La vie m’a donné l’immense chance de faire ce que j’aime. Week-end après week-end, je suis sur une épreuve, le plus souvent pour commenter (à votre grand dam peut-être…) des courses avec une passion toujours bien présente, mais une innocence qui a probablement disparu. Même s’il y a du plaisir, il y aussi cette notion de travail, cette pression de « performer » dans ce que l’on fait.

Alors, quand ce dernier week-end de mai s’est avéré libre, l’idée de le passer au bord d’un circuit, derrière les grillages, est apparue. Pas seul toutefois ! Cette fois, c’était moi le père de famille pour un voyage aux 24 Heures du Nürburgring en camping-car avec nos trois fils et Coralie, mon adorable épouse, qui a appris à vivre avec notre passion dévorante (à son grand dam parfois…) pour le sport automobile. Quatre jours qui ont – si besoin en était – rallumé la flamme.

 

Tim, notre fils aîné de 10 ans, est passionné par la Nordschleife depuis qu’il a vu le film Rush. L’accident de Niki Lauda, le côté dangereux de ce circuit… ne me demandez pas pourquoi, mais ça le fascine. De mon côté, mon expérience de la Nordschleife est pratiquement nulle (un bref passage en spectateur en 2009). Finalement, je la connais mieux en virtuel, le simulateur ne pouvant toutefois donner qu’un tout petit aperçu de ce que c’est vraiment. La découverte de la réalité ne va pas me décevoir !

 

Dans un monde souvent trop aseptisé, le grand Nürburgring dénote. Ici, il n’y a presque pas le droit à l’erreur. L’herbe est là, juste derrière la ligne blanche. Ensuite, c’est le rail de sécurité. La piste est étroite. Les vitesses atteintes parfois indécentes au regard du tracé. Il ne faut pas être un grand spécialiste pour comprendre que le danger est plus élevé ici qu’ailleurs.
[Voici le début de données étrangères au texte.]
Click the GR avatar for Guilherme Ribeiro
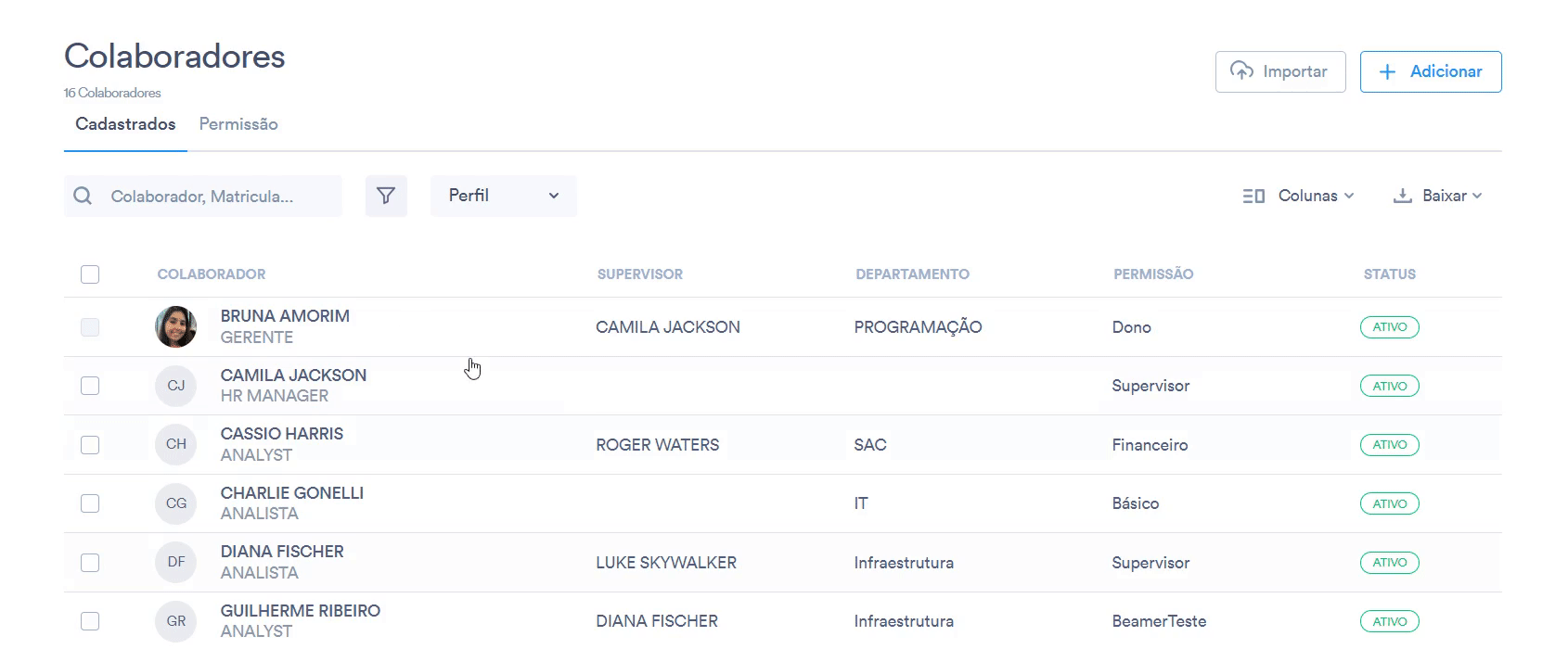The height and width of the screenshot is (649, 1568). pos(176,621)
Après le départ vécu à hauteur de la petite bosse de Pflanzgarten, nous nous sommes arrêtés un peu avant les « S » Bellof, entre les deux carrousels. Un gauche en sommet avec des voitures dont l’avant se déleste, puis une cuvette abordée à une allure folle. En bord de piste, le souffle s’arrête parfois. La vitesse est hallucinante. Et que dire quand des GT3 sautent sur les freins ou mettent deux roues dans l’herbe pour éviter des voitures nettement moins rapides qui se font prendre un tour pour la énième fois ? Ici, il faut un gros cœur (pour ne pas dire autre chose…) !

 

Les décharges d’adrénaline se succèdent, comme quand j’étais gamin. Et le paradoxe ressurgit de plus belle : personne ne veut d’un accident grave, mais c’est pourtant de voir des pilotes affronter le danger avec une telle maestria qui est à l’origine de notre passion… Les pilotes eux-mêmes ne s’en cachent pas ! Ils savent qu’ils prennent dans l’Enfer Vert plus de risques qu’ailleurs. Mais c’est en jouant avec le danger qu’ils se sentent vivants.

 

Il y a beaucoup à retenir d’une visite aux 24 Heures du Nürburgring : la variété des voitures, l’enthousiasme des fans, les campings semi-sauvages ayant un côté surréaliste avec des installations improbables (rien que ça mériterait un article complet…), la météo changeante… Mais c’est avant tout le circuit qui a marqué mon esprit. Pour un fan de sport automobile, l’Enfert Vert a tout d’un paradis.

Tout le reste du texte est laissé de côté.